L’approssimarsi delle elezioni regionali previste per il 2024 e il 2025 e la presentazione, da parte del governo Meloni, del disegno di legge costituzionale sul cosiddetto “premierato” hanno fatto tornare d’attualità il dibattito sui limiti massimi di mandati per i vertici degli esecutivi eletti direttamente. In più casi, al fine di criticare tali limiti, sono stati utilizzati, da parte degli stessi sindaci o presidenti di Regione cui essi dovrebbero applicarsi o da altri, argomenti che appaiono assai deboli, e che merita perciò richiamare e discutere.
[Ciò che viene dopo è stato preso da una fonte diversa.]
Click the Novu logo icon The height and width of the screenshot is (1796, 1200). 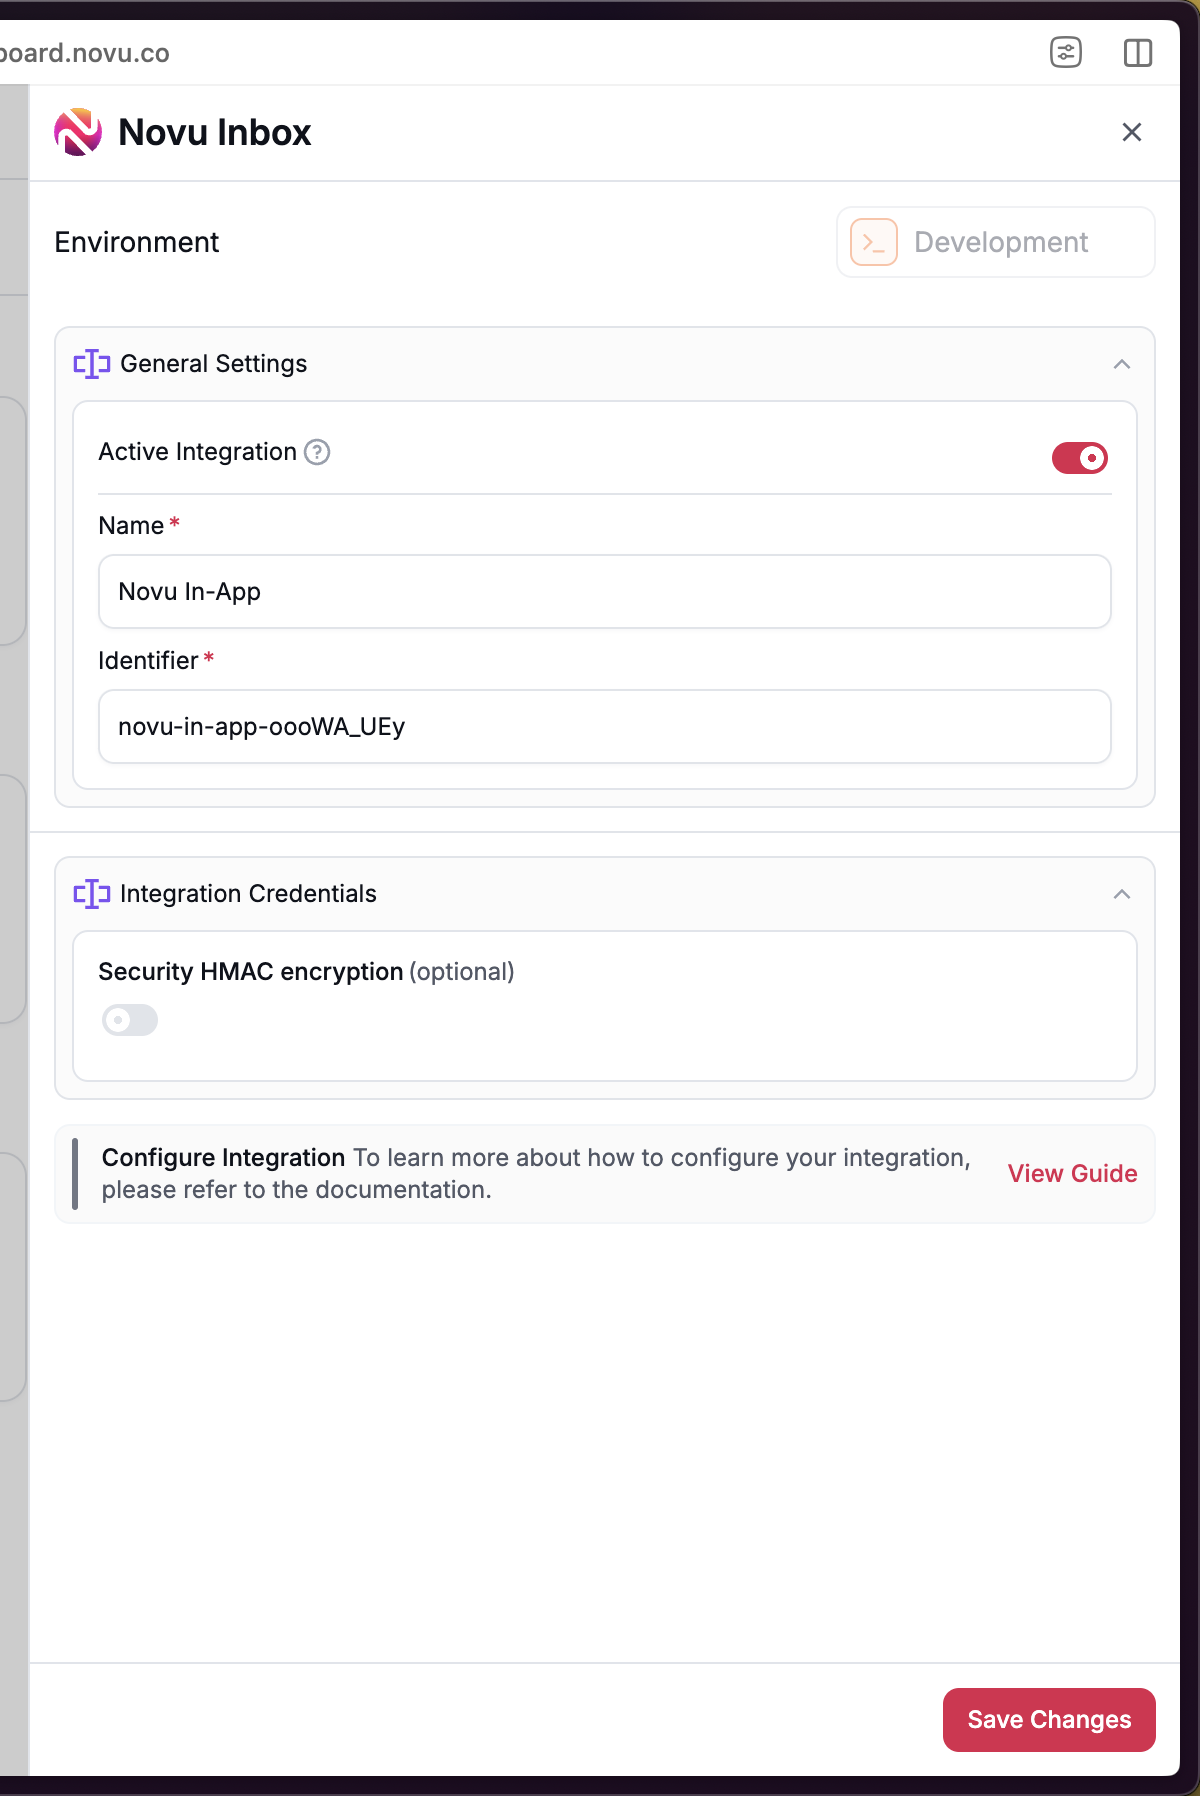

Anche per ricordare le “buone ragioni”, anzitutto costituzionali – ma in fondo forse pure politiche, come si accennerà – che sono alla base del divieto di più mandati consecutivi come uno dei (non molti) contrappesi all’ampliamento e alla personalizzazione del potere che, in capo all’organo monocratico di vertice dell’esecutivo, discendono dall’elezione diretta.
Un primo argomento, avanzato in più occasioni (tra l’altro dal presidente della Regione Veneto Zaia), è quello secondo cui il divieto di essere eletti per più di un certo numero di mandati si rivelerebbe essere “offensivo” verso gli elettori, che sarebbero così considerati come degli “idioti”, incapaci – si suppone – di rimuovere un presidente sgradito.
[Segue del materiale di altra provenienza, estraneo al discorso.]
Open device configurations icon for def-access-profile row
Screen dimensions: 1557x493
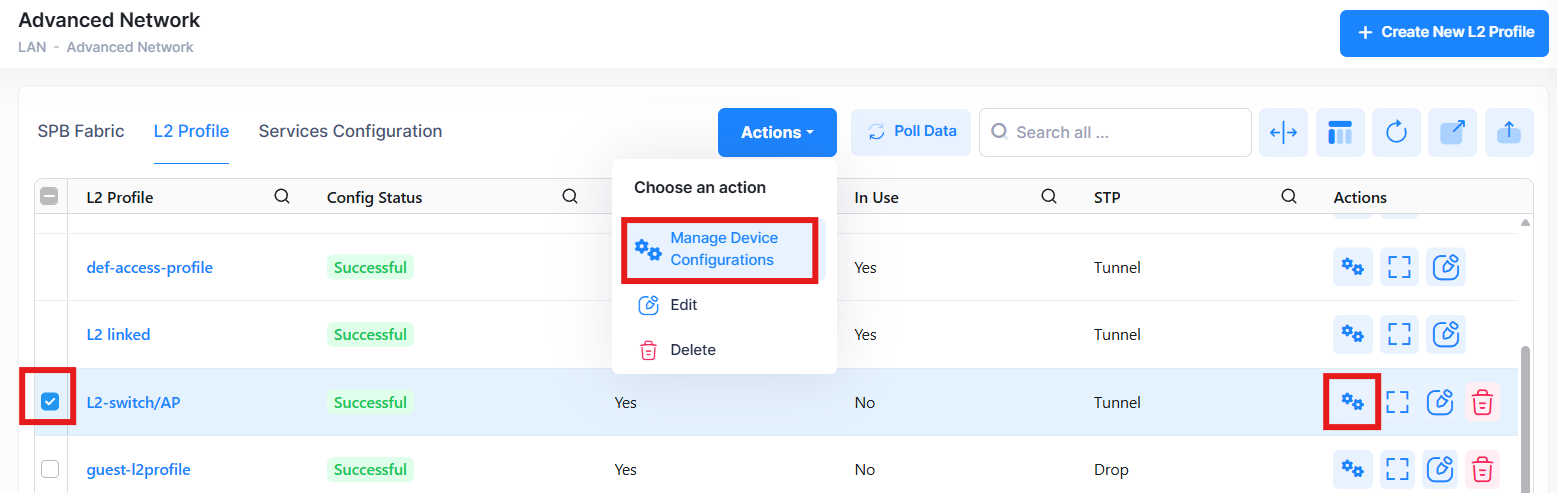click(1352, 267)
L’argomento, pur diffuso, non regge a un raffronto, foss’anche superficiale, di tipo comparatistico. Non mi pare che gli elettori statunitensi, e neppure quelli delle numerose democrazie che prevedono, in vario modo, forme di term limits a corredo e come contrappeso dell’elezione diretta dei vertici dell’esecutivo, possano considerarsi offesi o limitati nelle loro possibilità di scelta.
Semmai, è noto come sia stata frequente, specie nei presidenzialismi latinoamericani, la tentazione di forzare o di aggirare in qualche misura il limite dei mandati, perlopiù previsto da norme costituzionali: con esiti a volte anche drammatici, che hanno condotto quegli Stati alla soglia di vere e proprie guerre civili.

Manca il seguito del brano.